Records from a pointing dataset

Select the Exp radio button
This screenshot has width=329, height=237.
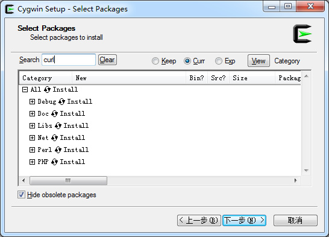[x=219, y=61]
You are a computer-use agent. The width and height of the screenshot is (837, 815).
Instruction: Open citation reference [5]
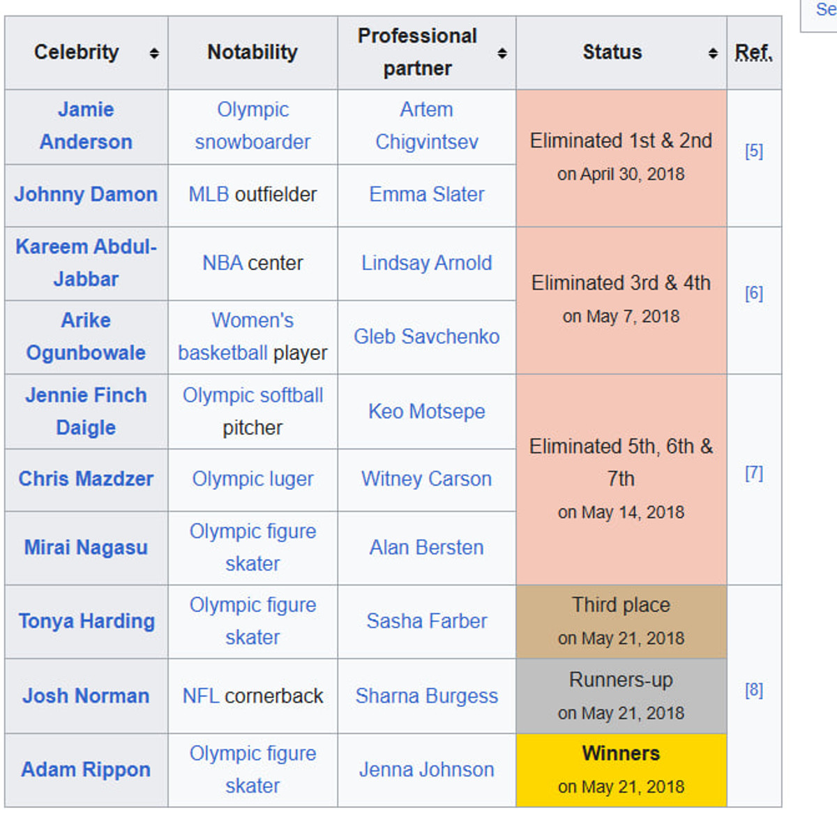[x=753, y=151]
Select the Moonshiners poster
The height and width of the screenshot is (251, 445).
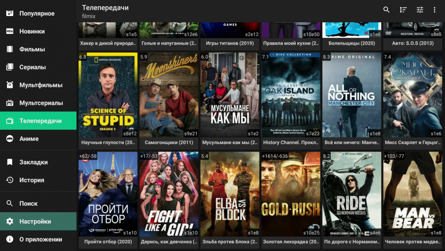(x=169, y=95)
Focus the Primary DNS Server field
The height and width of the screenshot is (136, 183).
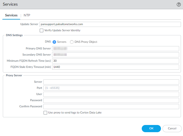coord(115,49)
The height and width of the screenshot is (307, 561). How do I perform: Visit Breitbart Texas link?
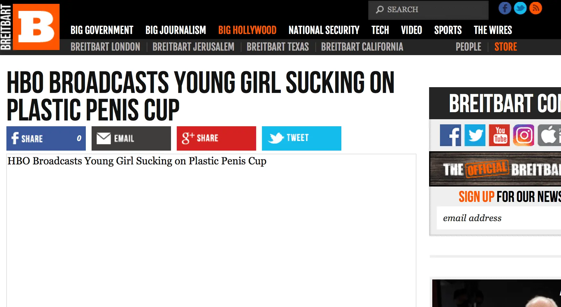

## YOUR GOAL
Can you write out the records again with each "screenshot" swapped for "screen capture" and everything else left unchanged? Leave out the pictures.

## WORKED SOLUTION
Select the Exp radio button
This screen capture has width=329, height=237.
[x=219, y=61]
You are a computer-use agent. The width and height of the screen capture is (837, 815).
Instruction: Open citation reference [5]
[x=753, y=151]
Select the Moonshiners poster
The height and width of the screen capture is (251, 445).
(x=169, y=95)
Focus the Primary DNS Server field
The height and width of the screen capture is (136, 183).
coord(115,49)
The height and width of the screen capture is (307, 561). How do I perform: Visit Breitbart Texas link?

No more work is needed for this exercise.